Ditto.... what i have heard is that u have to have 25 posts... but i have that and still have that problem.... :S

----------


## SaSqUaDgE

i tihnk u have to have certain amount of posts to do it

----------


## Merc..

> Ditto.... what i have heard is that u have to have 25 posts... but i have that and still have that problem.... :S


Pm Admin if you still cant..

----------


## Lemonada8

haha.... read the first post lol

----------


## Merc..

From what I have been told by some people .. Is that new members can pm the Admin .. I dont know if this has changed..

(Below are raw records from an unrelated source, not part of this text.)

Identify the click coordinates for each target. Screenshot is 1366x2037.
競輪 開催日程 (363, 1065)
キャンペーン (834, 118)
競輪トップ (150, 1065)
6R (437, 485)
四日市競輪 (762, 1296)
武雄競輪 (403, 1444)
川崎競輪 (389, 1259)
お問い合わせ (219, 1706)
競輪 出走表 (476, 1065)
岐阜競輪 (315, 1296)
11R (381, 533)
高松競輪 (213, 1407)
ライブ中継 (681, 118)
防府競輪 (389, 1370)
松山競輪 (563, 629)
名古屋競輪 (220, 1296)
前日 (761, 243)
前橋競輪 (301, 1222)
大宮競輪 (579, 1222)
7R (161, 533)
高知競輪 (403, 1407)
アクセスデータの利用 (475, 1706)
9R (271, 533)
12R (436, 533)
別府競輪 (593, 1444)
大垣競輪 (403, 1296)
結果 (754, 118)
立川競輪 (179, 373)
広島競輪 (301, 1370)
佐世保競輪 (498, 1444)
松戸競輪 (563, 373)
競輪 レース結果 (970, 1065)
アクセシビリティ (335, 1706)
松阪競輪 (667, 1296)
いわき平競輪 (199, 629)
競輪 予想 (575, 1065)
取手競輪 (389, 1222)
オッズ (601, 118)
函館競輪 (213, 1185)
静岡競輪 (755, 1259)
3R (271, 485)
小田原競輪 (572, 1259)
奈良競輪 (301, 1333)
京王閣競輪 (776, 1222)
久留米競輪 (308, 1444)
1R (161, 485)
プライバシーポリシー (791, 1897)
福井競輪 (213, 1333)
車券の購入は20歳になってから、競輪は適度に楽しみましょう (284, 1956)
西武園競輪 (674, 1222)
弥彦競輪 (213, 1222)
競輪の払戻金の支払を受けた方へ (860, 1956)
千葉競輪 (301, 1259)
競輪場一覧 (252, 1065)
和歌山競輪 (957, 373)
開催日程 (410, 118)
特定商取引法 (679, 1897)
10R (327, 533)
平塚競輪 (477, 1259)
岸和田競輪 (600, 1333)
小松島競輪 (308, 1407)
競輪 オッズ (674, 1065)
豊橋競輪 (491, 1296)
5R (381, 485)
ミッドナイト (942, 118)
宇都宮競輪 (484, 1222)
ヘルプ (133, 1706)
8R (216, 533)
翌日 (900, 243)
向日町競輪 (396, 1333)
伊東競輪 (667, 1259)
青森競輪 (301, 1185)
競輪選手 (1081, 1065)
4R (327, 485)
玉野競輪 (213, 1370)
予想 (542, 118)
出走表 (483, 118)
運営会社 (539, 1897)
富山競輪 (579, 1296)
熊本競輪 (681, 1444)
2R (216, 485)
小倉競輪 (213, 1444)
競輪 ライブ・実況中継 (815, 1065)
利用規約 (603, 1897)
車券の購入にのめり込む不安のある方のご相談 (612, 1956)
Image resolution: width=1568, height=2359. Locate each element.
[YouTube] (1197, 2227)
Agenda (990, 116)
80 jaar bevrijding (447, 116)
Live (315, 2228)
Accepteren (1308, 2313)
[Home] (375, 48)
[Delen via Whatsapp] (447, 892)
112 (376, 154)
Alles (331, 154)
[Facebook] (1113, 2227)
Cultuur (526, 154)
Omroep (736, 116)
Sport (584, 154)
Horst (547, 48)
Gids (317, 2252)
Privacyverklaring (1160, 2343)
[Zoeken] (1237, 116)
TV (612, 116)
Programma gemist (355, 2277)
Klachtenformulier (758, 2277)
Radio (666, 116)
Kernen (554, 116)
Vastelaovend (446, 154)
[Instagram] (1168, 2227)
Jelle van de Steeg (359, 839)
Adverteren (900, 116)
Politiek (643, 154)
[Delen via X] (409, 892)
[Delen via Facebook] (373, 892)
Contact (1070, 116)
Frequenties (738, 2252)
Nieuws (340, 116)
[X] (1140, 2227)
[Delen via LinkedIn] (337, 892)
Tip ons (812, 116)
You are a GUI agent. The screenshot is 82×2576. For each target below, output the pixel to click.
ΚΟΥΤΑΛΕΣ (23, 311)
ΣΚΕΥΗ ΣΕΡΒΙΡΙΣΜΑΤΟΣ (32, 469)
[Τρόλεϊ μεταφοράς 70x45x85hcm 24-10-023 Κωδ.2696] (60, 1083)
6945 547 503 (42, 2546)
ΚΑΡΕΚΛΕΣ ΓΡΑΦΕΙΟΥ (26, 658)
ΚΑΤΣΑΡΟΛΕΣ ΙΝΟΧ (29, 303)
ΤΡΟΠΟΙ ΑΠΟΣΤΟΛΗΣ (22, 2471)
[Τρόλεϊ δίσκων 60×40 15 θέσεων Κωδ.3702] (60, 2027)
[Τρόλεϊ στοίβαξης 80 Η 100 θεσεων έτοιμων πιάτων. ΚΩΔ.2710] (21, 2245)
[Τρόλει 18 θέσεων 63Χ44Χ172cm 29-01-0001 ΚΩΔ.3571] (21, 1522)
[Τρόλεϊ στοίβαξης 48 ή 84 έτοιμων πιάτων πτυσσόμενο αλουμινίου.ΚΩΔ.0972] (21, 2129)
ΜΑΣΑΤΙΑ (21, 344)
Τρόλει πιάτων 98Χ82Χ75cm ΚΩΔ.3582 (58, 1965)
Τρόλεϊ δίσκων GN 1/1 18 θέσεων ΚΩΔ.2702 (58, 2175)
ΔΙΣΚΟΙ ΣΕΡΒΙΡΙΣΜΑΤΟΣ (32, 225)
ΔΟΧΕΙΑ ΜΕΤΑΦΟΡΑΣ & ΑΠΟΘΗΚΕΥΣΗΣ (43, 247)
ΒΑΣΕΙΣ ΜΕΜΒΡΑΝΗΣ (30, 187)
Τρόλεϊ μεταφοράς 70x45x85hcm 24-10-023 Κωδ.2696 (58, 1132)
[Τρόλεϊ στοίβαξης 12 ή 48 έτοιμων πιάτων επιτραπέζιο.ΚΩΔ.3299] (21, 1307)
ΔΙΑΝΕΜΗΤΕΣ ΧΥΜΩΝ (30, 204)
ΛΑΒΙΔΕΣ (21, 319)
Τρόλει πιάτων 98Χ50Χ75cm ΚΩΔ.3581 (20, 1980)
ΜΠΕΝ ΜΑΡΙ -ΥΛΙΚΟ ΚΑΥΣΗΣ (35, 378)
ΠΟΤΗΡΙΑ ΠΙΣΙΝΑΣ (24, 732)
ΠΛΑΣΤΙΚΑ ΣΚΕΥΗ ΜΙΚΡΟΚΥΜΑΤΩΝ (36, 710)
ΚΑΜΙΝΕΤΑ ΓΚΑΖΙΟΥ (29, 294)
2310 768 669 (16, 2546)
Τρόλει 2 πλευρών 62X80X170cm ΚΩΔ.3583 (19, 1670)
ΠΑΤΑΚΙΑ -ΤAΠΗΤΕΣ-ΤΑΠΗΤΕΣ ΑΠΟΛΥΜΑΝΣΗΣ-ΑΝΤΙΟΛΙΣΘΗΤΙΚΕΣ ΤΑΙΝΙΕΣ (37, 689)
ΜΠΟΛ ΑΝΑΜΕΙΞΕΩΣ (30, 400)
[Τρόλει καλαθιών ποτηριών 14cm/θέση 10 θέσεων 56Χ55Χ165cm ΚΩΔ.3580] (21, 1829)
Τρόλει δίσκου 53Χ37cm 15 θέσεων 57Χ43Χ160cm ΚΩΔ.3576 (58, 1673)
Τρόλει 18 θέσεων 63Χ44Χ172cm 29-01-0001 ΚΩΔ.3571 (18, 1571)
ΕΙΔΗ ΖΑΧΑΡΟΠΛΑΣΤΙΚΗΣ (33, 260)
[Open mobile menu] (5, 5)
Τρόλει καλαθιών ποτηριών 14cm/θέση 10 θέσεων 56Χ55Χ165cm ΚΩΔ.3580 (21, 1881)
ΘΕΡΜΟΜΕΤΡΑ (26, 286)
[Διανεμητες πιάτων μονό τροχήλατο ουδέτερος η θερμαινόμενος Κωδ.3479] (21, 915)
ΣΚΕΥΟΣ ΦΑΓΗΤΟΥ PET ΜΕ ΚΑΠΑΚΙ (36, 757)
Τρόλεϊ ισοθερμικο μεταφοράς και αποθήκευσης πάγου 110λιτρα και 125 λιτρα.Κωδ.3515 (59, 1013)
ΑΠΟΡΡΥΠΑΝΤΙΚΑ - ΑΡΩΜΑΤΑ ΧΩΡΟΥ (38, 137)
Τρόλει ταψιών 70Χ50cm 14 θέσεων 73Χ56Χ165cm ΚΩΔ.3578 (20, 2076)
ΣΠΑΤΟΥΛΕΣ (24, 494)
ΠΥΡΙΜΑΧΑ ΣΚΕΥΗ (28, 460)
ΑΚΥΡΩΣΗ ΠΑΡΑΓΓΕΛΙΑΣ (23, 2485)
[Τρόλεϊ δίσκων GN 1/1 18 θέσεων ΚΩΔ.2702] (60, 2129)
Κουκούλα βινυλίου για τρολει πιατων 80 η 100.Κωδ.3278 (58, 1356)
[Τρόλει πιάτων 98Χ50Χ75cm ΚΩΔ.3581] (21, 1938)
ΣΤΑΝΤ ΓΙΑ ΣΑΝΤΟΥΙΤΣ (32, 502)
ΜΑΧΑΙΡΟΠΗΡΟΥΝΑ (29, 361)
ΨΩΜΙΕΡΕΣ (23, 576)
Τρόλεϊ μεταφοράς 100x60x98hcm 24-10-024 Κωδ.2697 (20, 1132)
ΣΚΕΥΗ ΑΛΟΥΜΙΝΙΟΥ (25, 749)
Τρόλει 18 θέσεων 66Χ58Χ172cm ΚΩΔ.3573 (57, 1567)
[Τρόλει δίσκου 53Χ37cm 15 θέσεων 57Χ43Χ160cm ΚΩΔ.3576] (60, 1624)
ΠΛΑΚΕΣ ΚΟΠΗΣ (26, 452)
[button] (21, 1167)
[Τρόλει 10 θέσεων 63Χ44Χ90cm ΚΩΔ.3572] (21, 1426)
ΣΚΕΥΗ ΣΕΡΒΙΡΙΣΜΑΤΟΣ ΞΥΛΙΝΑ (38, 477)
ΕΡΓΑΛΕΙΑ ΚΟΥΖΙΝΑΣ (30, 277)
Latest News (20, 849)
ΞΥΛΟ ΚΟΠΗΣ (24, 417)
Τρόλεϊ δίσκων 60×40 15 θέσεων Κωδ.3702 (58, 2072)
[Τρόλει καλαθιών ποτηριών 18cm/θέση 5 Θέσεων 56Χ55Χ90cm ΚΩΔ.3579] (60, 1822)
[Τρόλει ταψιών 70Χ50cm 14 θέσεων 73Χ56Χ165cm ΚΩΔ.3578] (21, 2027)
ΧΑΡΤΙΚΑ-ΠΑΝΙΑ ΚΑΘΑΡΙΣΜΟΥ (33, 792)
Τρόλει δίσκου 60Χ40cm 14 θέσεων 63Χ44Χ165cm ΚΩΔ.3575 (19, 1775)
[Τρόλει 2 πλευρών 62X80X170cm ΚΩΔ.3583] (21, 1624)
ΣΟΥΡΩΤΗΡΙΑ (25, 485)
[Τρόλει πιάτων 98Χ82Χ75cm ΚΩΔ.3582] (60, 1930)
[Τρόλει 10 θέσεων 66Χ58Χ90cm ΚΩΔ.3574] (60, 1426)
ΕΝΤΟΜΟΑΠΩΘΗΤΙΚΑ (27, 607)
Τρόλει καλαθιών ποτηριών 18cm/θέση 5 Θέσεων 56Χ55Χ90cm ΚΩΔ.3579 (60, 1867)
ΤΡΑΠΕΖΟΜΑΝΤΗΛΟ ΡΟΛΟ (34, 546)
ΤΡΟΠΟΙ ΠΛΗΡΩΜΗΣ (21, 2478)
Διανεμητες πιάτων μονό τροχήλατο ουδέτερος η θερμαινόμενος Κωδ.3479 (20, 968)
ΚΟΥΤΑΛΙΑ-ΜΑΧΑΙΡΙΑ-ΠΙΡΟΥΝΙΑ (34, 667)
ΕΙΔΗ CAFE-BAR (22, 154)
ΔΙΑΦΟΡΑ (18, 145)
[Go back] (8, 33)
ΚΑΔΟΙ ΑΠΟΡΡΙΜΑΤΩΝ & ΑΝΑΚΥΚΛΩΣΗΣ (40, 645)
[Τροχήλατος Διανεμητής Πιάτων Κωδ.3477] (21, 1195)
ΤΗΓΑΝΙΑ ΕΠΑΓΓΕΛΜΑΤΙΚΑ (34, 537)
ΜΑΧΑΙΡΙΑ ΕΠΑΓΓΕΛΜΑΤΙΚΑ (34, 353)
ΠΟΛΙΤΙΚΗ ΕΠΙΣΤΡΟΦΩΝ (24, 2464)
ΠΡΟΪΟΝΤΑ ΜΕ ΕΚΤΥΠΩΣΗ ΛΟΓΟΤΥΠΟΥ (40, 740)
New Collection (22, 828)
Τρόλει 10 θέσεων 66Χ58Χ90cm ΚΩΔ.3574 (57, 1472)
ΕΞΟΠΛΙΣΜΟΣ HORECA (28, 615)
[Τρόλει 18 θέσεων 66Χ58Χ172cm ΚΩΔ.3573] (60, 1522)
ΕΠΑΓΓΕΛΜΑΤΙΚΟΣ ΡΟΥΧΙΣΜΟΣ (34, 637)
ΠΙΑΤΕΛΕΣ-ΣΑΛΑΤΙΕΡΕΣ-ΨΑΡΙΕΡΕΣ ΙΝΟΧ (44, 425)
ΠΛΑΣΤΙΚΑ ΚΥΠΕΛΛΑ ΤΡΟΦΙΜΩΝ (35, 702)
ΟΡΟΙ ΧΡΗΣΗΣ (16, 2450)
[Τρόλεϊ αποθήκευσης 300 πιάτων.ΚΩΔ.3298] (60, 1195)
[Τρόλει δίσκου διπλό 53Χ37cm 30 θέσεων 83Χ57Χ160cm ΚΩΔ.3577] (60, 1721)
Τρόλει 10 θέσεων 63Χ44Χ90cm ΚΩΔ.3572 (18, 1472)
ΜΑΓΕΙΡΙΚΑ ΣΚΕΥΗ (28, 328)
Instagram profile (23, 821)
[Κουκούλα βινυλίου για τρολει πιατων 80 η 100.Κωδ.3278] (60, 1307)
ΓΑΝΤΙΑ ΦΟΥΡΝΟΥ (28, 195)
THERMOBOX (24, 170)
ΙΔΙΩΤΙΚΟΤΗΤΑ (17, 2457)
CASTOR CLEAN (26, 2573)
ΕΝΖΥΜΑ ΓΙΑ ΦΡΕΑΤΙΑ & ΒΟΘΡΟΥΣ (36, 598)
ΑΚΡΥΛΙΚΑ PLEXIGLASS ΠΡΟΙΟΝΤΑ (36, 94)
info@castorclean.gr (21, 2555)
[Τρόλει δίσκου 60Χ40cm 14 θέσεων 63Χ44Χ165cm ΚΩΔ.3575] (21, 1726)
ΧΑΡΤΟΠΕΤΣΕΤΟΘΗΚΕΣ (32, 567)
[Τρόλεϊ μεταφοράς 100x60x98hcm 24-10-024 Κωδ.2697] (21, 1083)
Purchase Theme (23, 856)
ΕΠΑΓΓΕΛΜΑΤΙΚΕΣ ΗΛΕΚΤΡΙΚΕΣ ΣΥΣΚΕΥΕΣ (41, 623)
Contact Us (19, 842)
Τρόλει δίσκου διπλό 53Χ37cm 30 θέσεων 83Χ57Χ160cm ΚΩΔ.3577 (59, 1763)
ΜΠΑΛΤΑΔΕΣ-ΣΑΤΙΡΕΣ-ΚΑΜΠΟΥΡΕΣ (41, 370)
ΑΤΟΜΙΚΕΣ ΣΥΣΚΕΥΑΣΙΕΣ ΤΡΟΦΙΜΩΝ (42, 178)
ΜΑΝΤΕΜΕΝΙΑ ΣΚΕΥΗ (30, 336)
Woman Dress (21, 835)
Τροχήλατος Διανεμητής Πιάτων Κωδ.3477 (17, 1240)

I will notify Admin for you ... 

Merc.

----------


## Gators

Yeah, same prob. here, but this is one more post closer to 25  :Wink:

----------


## SayIWont21

yea im a junior member and im havng the same prolem any help?

----------


## BONE.CRUSHER

me 2

----------


## psu3doreal

So, 25 posts, and then PM the admin? Someone should put this in the FAQ.

----------


## miccokid

i cant pm either and i want to ask a few questions in pms that i can ask in the open forum so i need to post away so i can get my pms turned on....i need to ask a few questions and i cant do it in the forums...

----------


## fatcat

would appreciate being able to send pm and view profiles

Fatcat

----------


## *Admin*

as soon as you have 25 posts you will be able to pm....

----------